MONTEVIDEO (Reuters) - Uruguay will treat the six detainees it has taken in from the U.S. camp holding suspected terrorists in Guantanamo Bay as “totally free men” who do not represent any security threat, the country’s defense minister told Reuters on Monday.
“They will not be restricted in any way. Their status is that of refugees and immigrants,” Eleuterio Fernandez Huidobro said in a phone interview.
The six men were flown to Uruguay for resettlement on Sunday, the latest step in a slow-moving push by U.S. President Barack Obama’s administration to close the widely-condemned prison where most detainees have never been charged or tried.
Uruguayan President Jose Mujica has said the men - four Syrians, a Tunisian and a Palestinian - can leave Uruguay whenever they want.

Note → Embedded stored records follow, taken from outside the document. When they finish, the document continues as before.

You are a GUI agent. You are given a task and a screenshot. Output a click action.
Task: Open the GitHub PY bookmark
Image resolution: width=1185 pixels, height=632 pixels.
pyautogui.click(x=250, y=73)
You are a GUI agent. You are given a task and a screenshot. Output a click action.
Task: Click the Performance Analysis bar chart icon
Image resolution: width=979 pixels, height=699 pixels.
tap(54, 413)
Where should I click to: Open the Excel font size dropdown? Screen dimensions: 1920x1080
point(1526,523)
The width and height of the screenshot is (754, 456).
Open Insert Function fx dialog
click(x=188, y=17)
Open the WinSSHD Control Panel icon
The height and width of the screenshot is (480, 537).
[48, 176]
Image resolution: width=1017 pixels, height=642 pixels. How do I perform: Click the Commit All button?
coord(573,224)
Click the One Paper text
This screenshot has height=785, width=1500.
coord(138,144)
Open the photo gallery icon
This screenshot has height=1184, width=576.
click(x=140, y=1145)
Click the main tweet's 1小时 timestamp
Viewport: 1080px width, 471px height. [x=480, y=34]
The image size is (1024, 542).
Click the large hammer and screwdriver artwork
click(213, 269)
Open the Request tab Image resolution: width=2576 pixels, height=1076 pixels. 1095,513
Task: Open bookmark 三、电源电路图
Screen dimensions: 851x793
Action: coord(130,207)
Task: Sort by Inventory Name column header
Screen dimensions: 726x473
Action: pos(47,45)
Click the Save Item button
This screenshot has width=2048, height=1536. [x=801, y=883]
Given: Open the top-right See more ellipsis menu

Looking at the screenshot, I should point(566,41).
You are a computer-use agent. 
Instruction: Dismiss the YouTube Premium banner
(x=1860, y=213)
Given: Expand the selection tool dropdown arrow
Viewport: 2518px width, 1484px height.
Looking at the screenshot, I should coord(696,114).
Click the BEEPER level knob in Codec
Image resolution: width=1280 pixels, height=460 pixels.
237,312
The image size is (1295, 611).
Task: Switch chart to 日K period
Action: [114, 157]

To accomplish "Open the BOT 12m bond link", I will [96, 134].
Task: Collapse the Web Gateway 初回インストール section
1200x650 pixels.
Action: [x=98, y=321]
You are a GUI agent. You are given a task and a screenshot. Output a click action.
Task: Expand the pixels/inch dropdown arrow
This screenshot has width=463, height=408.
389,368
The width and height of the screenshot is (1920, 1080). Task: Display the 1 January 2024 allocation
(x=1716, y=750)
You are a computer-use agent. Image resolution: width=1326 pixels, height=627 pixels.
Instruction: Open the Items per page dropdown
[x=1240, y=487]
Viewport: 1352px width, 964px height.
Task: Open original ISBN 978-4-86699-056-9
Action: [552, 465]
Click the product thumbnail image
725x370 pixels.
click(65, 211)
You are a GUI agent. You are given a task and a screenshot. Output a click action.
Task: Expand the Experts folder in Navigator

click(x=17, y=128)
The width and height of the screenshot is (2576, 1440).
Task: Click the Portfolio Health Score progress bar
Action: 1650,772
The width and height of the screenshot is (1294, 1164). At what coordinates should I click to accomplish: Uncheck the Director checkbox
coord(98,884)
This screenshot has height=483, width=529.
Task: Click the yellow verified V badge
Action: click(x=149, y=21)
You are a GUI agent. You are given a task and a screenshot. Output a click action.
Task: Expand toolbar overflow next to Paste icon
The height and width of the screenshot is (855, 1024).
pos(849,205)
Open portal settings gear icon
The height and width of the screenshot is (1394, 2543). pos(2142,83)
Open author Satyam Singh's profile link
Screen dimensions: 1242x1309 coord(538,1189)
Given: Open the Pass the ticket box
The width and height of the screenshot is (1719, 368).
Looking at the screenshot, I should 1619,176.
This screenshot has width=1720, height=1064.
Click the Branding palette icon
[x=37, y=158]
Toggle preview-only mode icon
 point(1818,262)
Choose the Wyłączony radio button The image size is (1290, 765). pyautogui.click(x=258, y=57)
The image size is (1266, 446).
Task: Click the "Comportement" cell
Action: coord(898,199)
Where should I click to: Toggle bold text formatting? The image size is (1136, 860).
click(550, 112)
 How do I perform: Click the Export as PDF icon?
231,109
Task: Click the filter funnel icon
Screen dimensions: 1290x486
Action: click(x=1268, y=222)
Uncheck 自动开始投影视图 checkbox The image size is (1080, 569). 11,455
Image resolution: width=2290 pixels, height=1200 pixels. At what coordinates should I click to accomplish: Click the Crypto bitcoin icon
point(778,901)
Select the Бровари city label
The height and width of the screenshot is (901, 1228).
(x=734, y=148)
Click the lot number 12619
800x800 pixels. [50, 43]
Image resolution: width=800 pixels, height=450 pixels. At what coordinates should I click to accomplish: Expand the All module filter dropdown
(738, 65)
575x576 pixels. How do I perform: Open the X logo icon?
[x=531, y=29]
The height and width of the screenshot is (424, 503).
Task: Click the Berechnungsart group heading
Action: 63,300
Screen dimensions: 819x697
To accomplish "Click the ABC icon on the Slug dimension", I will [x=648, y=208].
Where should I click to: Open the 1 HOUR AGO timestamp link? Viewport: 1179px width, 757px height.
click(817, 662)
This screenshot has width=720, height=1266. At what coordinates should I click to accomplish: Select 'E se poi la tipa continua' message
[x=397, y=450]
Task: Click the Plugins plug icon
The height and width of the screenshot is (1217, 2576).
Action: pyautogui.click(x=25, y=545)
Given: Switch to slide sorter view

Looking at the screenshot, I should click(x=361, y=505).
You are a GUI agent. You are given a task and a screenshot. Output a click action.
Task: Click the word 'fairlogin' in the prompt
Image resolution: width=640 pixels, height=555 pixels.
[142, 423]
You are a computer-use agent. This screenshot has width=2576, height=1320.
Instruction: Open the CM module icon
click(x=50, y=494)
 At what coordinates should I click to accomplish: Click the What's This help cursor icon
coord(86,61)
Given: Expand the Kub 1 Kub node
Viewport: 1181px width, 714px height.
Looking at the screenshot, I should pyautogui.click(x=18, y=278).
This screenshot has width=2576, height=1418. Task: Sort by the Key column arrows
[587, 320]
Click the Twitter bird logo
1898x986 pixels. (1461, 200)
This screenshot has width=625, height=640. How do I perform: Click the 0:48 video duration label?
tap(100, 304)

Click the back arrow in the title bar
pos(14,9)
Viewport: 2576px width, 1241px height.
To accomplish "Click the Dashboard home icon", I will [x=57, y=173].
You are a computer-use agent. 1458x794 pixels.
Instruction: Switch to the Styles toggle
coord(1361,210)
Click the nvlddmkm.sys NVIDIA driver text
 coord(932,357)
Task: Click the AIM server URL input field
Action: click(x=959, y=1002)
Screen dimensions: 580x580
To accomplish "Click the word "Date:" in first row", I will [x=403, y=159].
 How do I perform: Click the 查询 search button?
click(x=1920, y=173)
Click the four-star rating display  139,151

Fernandez Huidobro said all six have formally requested political asylum and that Uruguay “did not fix any condition about them having to stay”.
“That said, I am not a lawyer, there could be something that states they cannot (travel freely) but not a condition that Uruguay has imposed or accepted,” he added.
Uruguay will house the ex-inmates who were all held for more than a decade in Guantanamo together at first, in Montevideo, the small South American country’s capital.
“The security around them is for protecting their privacy, not because they represent a threat,” Fernandez Huidobro said.
“They will live simply. We don’t want them to have to walk around with police, rather with common people, guys who will teach them to drink mate,” he said, referring to a traditional tea Uruguayans drink from a gourd through a metal straw.